▸ What is expected:
Nothing outside the range is wanted. Repeat exactly the lines below from the one with "Ethics Hotline (1254, 1372)" through the one with "StreetBond (1663, 1258)".

▸ Material provided:
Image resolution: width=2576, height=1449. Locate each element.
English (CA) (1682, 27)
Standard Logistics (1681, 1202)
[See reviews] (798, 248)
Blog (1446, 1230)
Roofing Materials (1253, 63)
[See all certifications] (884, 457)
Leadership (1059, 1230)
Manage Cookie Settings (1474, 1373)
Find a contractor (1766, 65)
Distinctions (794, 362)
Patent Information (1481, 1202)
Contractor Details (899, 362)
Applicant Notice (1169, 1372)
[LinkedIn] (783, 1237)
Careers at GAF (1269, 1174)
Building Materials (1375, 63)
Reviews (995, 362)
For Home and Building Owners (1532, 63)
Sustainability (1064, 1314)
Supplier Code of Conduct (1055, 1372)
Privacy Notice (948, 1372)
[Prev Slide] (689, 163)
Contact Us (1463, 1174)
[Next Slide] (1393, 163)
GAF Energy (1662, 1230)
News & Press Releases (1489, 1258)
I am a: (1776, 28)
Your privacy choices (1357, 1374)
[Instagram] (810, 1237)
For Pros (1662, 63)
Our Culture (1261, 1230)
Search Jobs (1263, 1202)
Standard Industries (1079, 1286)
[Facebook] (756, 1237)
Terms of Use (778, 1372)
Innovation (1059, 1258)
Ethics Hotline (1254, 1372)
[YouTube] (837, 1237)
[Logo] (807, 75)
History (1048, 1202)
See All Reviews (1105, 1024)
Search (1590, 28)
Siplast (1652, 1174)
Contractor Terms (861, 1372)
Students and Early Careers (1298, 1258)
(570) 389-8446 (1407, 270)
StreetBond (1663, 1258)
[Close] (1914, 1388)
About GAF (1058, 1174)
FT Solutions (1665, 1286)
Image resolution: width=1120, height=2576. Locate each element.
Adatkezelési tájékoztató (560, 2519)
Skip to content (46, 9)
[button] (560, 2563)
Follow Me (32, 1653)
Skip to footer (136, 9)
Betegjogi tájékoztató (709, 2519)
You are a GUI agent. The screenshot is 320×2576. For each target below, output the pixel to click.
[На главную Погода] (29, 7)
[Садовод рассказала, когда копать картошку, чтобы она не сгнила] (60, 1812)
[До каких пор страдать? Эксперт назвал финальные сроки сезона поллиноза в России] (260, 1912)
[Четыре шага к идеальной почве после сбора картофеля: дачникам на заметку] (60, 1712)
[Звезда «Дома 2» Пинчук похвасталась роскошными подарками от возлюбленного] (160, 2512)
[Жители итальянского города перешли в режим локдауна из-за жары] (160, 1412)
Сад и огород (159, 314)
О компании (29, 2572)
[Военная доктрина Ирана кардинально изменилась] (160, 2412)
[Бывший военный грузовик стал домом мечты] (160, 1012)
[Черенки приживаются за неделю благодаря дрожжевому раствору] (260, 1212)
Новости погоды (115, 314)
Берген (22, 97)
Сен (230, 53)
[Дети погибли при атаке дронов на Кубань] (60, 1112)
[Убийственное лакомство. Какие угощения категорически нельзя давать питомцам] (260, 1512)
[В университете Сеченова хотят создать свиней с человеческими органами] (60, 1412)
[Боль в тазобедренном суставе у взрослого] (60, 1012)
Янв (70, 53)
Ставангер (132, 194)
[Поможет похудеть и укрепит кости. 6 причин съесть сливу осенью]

▸ Output for this task:
Ethics Hotline (1254, 1372)
[YouTube] (837, 1237)
[Logo] (807, 75)
History (1048, 1202)
See All Reviews (1105, 1024)
Search (1590, 28)
Siplast (1652, 1174)
Contractor Terms (861, 1372)
Students and Early Careers (1298, 1258)
(570) 389-8446 (1407, 270)
StreetBond (1663, 1258)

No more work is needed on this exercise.